Lorsqu’on parle d’un traitement sérieux du dossier des disparus, on pense aux pays où il y a eu une rupture politique, comme en Afrique du sud et en Argentine: après la chute des responsables pour ces exactions, il y a eu un gouvernement qui a pu faire des recherches. En Algérie, le pouvoir reste en place. Nous avons cherché d’autres exemples de pays dans lesquels la structure politique était restée en place. En même temps, il y a une volonté politique (à Alger, ndlr) d’aborder la question des disparus. Il y a des exemples de choses que peut faire le gouvernement pour afficher sa volonté de traiter ce dossier. Comme inviter pour la première fois les mécanismes de l’Onu à enquêter sur place. On peut également créer une commission d’enquête qui a des pouvoirs, comme au Mexique, où les archives ont été ouvertes, et faire comparaître les personnes soupçonnées de complicité. On peut traduire en justice des gens qui sont reconnus coupables de ces actes. Il y a des familles qui connaissent par les noms les responsables de ces actes: ils connaissent les gens qui sont venus chez eux pour embarquer leur fils. Il y a des témoins oculaires. On ne pourra jamais dire qu’en Algérie les disparitions font partie d’une nébuleuse, et qu’on ne sait pas qui a fait quoi. Les familles des victimes enlevées par le gouvernement savent qui sont les auteurs, les familles victimes des terroristes, des groupes armés, le savent également...

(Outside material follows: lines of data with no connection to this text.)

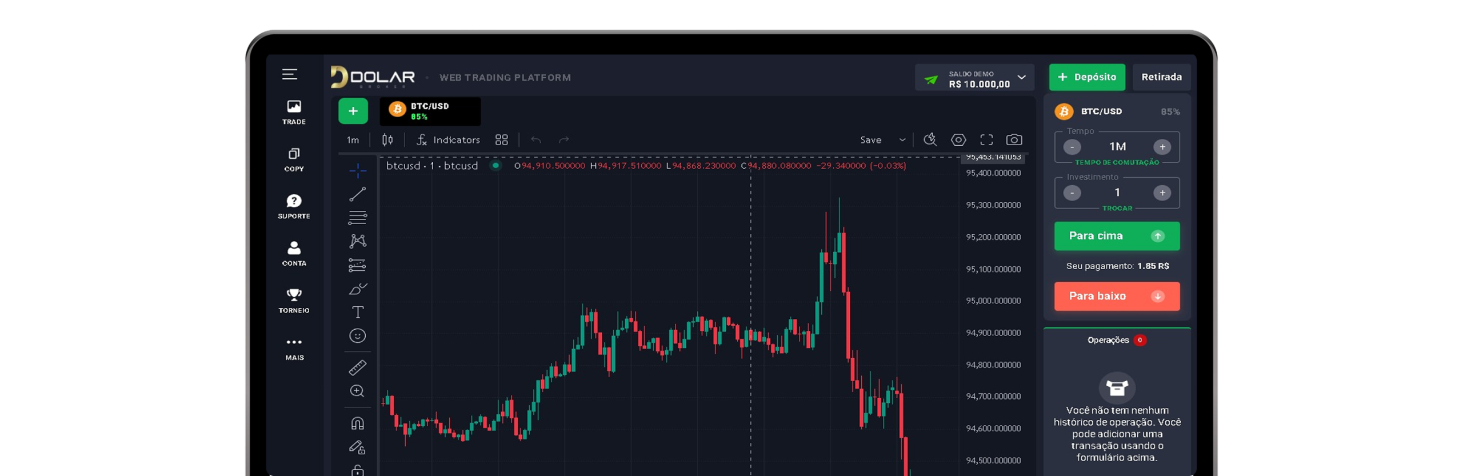Click the green Para cima button
The width and height of the screenshot is (1463, 476).
[1116, 236]
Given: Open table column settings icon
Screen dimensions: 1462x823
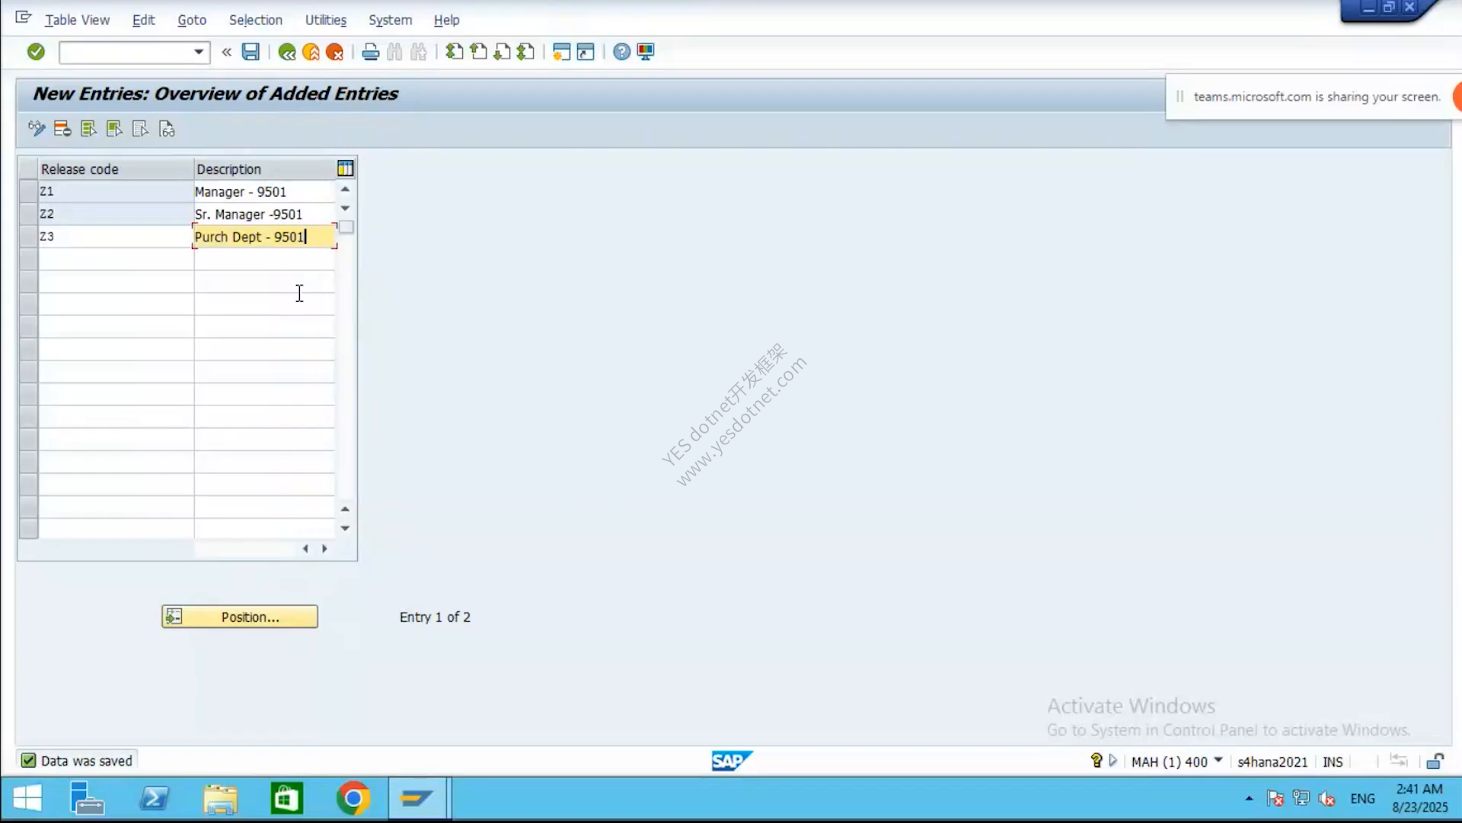Looking at the screenshot, I should [345, 168].
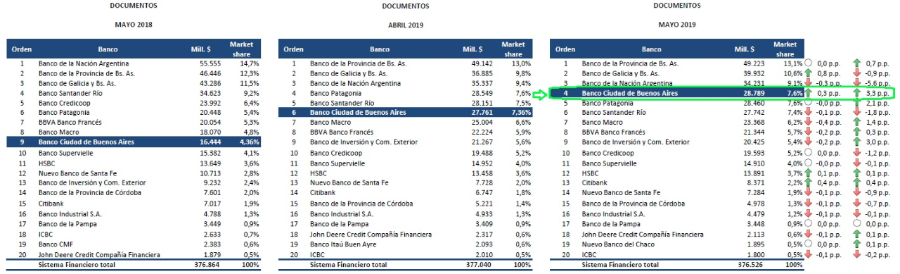Select highlighted Banco Ciudad row in Abril 2019
The height and width of the screenshot is (274, 900).
click(406, 112)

Il semble pourtant y avoir un grand décalage, un double-discours de la part des autorités algériennes. Une sorte d’effet d’annonce, destiné à l’opinion internationale, et une position tout à fait différente, au sein de l’armée par exemple…
Le fait d’aborder la vérité va mettre en cause certains responsables en Algérie. Il est normal qu’on ait peur de la vérité. Mais l’Algérie est un pays qui souffre de l’amnistie et de l’amnésie en même temps. En 1962, tout ce qui a été fait par le mouvement nationaliste a été mis sous le tapis. En 1988, personne n’a été traduit en justice. Après l’annulation des élections en 1992, la torture a tout de suite repris. Car rien n’a été fait pour barrer la route à ces agissements. Si l’Algérie veut tirer les leçons des années 90, il faut institutionnaliser le problème pour que cela ne se reproduise plus. Si la situation se dégrade, on peut imaginer que les disparitions reprennent. Et je crois qu’une des manières les plus efficaces de lutter contre ces atteintes serait de mener un processus véritable d’enquête, de vérité, et de justice.